THE NAMING OF THE DEAD

Ian Rankin (Orion, £17.99)

This is likely to be Ian Rankin's penultimate Inspector Rebus novel, which seems a shame, because it is one of the best in the series. Det Insp John Rebus is reaching the end of his career, and his followers can expect his colleague, Siobhan Clarke, to take over the reigns in the near future.

The Edinburgh-based writer has hinted that after the next and final Rebus novel, there will be at least one with Clarke taking the lead, and Rebus providing back-up.

Rankin clearly doesn't want to kill the character that has grown with him over the past two decades, but is keen to make the end of Rebus's career as realistic as possible.

Since Resurrection Men, Rebus's career has been on the slide, but this slow professional demise does not make the novels any less enjoyable.

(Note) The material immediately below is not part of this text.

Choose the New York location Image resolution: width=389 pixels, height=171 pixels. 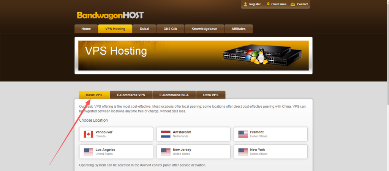click(270, 152)
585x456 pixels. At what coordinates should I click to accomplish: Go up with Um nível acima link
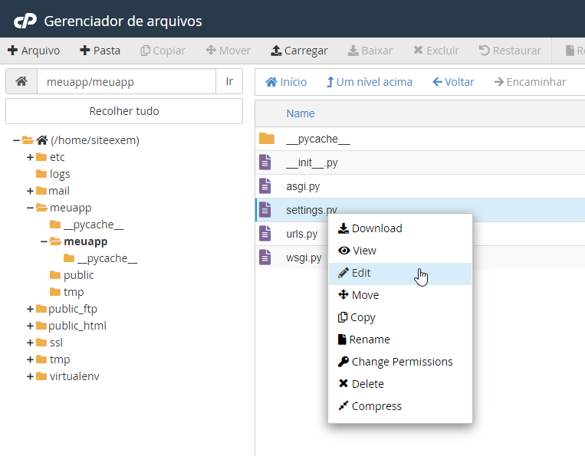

In this latest instalment, Rebus continues to work with flagrant disregard for his superiors, both from Edinburgh and further afield.

The setting is July 2005, and the G8 leaders have gathered in Scotland. With daily marches and demonstrations, the police are at full stretch.

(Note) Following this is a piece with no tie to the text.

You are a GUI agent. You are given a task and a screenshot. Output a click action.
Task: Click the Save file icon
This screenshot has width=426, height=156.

Det Insp Rebus is forced to watch from the sidelines, until the apparent suicide of MP Ben Webster at Edinburgh Castle coincides with clues that a serial killer may be on the loose.

The authorities are keen to hush up both, for fear of overshadowing a meeting of global importance.

When his colleague Siobhan Clarke finds herself hunting the identity of the riot squad officer who assaulted her mother in Princes Street Gardens, it looks as though Rebus and Clarke could be in conflict with both protesters and police.

Rebus's nemesis, the career criminal Ger Cafferty, looms large in this novel, and Rankin compares the end of his reign as Edinburgh's Mr Big with Rebus's retirement. The writer's novels have become increasingly political, and The Naming of the Dead will make readers think long and hard about where their sympathies really lie.

It's contemporary, thought-provoking and deftly plotted, with musical references scattered throughout as usual. And it paints a picture of 21st-century Edinburgh that you will never get to see in the guidebooks.